# CUPLIKAN TEKS
□ □ □ □
Fintech atau Financial Technology menjadi pembicaraan paling hot di kalangan masyarakat keuangan, sekaligus masyarakat teknologi, akhir-akhir ini. Suasasana sudah jauh berbeda dengan 3 tahun lalu. Ini mengemuka dalam Forum Seri Dialog CARICARA yang didukung Dompet Dhuafa, di Jakarta, Rabu (7/2).
Di mana sebagian orang masih beranggapan fintech atau tekfin (Teknologi Finansial) masih dianggap sebagai wacana. Bahkan sebagian merasa utopia jika bakal mampu menggeser peran institusi keuangan yang selama ini sudah kokoh berdiri. Sikap ini utamanya dimiliki masyarakat finansial, dan sebagian lain para pengambil kebijakan di bidang keuangan.
Forum dialog ini merupakan kolaborasi kegiatan (join event) bulanan yang didukung Yayasan Dompet Dhuafa (DD), yang memiliki kepedulian tinggi dalam kegiatan kemanusiaan, pemberdayaan baik bidang pendididkan, kesehatan, maupun kebudayaan dan KEB Hana Bank.
Series Fintech “Tantangan Fintech untuk Memajukan UMKM Tangguh” kali ini hadir sebagai narasumber: Winardi Wijaya (Grup Head Operation PayPro), Rudy Hamdani (Head of Financial Technology Solutions – PT. GTech Digital Asia), Teguh B Ariwibowo (Founder Pinjam.co.id), Eddi Danusaputro (Direktur Utama PT Mandiri Capital), Saat Suharto Amjad (Dirut PT BMT Ventura) dan Urip Budiarto (General Manager Recources Mobilization Dompet Dhuafa).
□ □ □ □
# DAFTAR ENTRI
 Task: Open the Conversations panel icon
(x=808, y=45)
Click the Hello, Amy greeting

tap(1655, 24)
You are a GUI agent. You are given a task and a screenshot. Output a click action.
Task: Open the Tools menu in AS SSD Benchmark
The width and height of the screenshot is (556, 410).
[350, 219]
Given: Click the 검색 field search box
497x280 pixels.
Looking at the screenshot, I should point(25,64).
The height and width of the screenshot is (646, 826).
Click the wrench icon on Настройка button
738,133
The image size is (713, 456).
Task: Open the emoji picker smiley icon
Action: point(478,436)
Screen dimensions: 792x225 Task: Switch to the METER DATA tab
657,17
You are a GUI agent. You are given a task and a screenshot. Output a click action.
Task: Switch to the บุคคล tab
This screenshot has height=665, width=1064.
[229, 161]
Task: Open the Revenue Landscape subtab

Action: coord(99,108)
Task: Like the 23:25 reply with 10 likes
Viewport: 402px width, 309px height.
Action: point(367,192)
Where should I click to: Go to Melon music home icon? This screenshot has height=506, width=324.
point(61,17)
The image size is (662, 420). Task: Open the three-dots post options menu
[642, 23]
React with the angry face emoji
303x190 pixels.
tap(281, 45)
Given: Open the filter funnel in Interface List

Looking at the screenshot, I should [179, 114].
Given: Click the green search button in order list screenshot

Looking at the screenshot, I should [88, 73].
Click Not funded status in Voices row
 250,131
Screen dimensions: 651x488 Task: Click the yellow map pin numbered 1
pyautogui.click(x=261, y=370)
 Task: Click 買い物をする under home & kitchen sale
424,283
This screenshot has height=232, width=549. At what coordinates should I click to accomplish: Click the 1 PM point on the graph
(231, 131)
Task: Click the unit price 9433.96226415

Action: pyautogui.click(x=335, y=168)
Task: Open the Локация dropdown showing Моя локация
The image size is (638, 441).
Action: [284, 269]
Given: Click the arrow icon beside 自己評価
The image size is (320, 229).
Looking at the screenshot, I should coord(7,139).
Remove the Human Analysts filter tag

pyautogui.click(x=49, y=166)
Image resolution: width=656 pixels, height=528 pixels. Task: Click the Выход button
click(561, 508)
□ □ □ □
# TUGAS YANG DIKERJAKAN
**A.** Menurut teks tentang fintech, di kota mana dan pada hari apa Forum Seri Dialog CARICARA diadakan?
**B.** Tukar "bulanan" dengan "tahunan" saat menuliskan ulang seluruh bagian teks tentang fintech dari "Forum dialog ini" sampai "KEB Hana Bank.".
**C.** Teruskan teks tentang fintech mulai dari kalimat sesudah kalimat terakhirnya.
Materi tersebut sama sekali tidak digunakan di sini.

# JAWABAN TUGAS
**A.** Forum itu diadakan di Jakarta pada hari Rabu (7/2).

**B.**
Forum dialog ini merupakan kolaborasi kegiatan (join event) tahunan yang didukung Yayasan Dompet Dhuafa (DD), yang memiliki kepedulian tinggi dalam kegiatan kemanusiaan, pemberdayaan baik bidang pendididkan, kesehatan, maupun kebudayaan dan KEB Hana Bank.

**C.**
Founder CARICARA – Advisory on Public Policy Research & Development Nasyith Majidi mengatakan, kini fintech sudah dirasakan kehadirannya. Sebagian menganggap sebagai peluang, sebagian yang lain juga menjadi ancaman. Kehadirannya saat ini seperti riak kecil, sebentar lagi menjadi gelombang, dan kemudian menjadi akan menjadi bah dalam dunia keuangan kita.
“Fintech juga bermakna sebagai “lonceng kematian” bagi lembaga keuangan mikro yang tidak mampu beroperasi secara efisien. Bukan rahasia lagi, jika saat ini Lembaga Keuangan Mikro (LKM) belum cukup mampu bersaing dalam efisiensi pengelolaan manajemennya, yang ditunjukkan dengan tingginya cost of fund yang dikenakan kepada nasabahnya. Ini berlaku baik bagi LKM konvensional maupun LKM Syariah,” ujar Nasyith dalam paparannya.
Meski demikian LKM, nilai Nasyith, karena nature of business nya sehari-hari menggeluti pasar keuangan mikro, diharapkan memiliki penguasaan pasar yang lebih baik dibanding institusi pendatang. Kemampuan mengadaptasi FINTECH dan menjadi bagian penting yang tidak bisa ditolak dalam memajukan usahanya, LKM tetap memiliki peluang untuk survive. Tanpa kemauan untuk bermetamorfosis menjadi LKM yang ramah FINTECH, kekhawatiran akan tumbangnya bisnis LKM bukan sebuah kemustahilan.
Melalui forum ini, CARICARA ingin menyerap dan membagi informasi kepada publik sebagai bagian dari memperkaya pengetahuan dengan segala aspek yang menjadi konsekuensi berkembangnya FINTECH yang begitu cepat, baik dari pelaku teknologi, penyedia platform, infrastruktur telekomunikasi, maupun pelaku UKM, agar public policy yang dibuat oleh pemerintah mempertimbangkan berbagai faktor yang terdampak, baik positif maupun negatif.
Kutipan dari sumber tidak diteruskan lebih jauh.